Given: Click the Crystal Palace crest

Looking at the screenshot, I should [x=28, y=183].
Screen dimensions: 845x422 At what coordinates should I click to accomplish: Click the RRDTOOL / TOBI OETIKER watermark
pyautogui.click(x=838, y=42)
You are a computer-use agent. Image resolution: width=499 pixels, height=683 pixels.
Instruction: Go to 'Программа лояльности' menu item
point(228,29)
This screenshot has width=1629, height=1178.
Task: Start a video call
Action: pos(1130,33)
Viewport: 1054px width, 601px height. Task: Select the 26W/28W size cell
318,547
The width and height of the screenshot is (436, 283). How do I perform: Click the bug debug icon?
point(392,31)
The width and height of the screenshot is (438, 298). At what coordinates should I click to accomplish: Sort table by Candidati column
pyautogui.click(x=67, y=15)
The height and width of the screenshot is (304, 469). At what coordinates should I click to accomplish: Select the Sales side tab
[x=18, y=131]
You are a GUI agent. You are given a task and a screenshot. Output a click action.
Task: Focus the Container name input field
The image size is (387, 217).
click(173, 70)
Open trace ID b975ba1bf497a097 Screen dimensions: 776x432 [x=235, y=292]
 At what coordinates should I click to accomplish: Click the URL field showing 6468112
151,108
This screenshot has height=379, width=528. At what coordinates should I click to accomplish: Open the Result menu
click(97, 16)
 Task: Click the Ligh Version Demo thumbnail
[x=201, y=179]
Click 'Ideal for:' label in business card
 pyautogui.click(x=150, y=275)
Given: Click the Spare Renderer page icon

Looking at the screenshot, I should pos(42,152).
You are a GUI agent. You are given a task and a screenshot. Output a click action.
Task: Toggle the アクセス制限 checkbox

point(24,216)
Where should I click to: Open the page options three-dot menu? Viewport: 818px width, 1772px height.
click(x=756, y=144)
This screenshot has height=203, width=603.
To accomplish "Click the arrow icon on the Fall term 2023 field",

____________

* WHAT YOU HAVE TO DO *
Copy out the data exactly, keeping each line whole.

* SOLUTION BELOW *
Given: Click the Crystal Palace crest

Looking at the screenshot, I should [x=28, y=183].
Screen dimensions: 845x422 At what coordinates should I click to accomplish: Click the RRDTOOL / TOBI OETIKER watermark
pyautogui.click(x=838, y=42)
You are a computer-use agent. Image resolution: width=499 pixels, height=683 pixels.
Instruction: Go to 'Программа лояльности' menu item
point(228,29)
This screenshot has width=1629, height=1178.
Task: Start a video call
Action: pos(1130,33)
Viewport: 1054px width, 601px height. Task: Select the 26W/28W size cell
318,547
The width and height of the screenshot is (436, 283). How do I perform: Click the bug debug icon?
point(392,31)
The width and height of the screenshot is (438, 298). At what coordinates should I click to accomplish: Sort table by Candidati column
pyautogui.click(x=67, y=15)
The height and width of the screenshot is (304, 469). At what coordinates should I click to accomplish: Select the Sales side tab
[x=18, y=131]
You are a GUI agent. You are given a task and a screenshot. Output a click action.
Task: Focus the Container name input field
The image size is (387, 217).
click(173, 70)
Open trace ID b975ba1bf497a097 Screen dimensions: 776x432 [x=235, y=292]
 At what coordinates should I click to accomplish: Click the URL field showing 6468112
151,108
This screenshot has height=379, width=528. At what coordinates should I click to accomplish: Open the Result menu
click(97, 16)
 Task: Click the Ligh Version Demo thumbnail
[x=201, y=179]
Click 'Ideal for:' label in business card
 pyautogui.click(x=150, y=275)
Given: Click the Spare Renderer page icon

Looking at the screenshot, I should pos(42,152).
You are a GUI agent. You are given a task and a screenshot. Output a click action.
Task: Toggle the アクセス制限 checkbox

point(24,216)
Where should I click to: Open the page options three-dot menu? Viewport: 818px width, 1772px height.
click(x=756, y=144)
This screenshot has height=203, width=603.
To accomplish "Click the arrow icon on the Fall term 2023 field",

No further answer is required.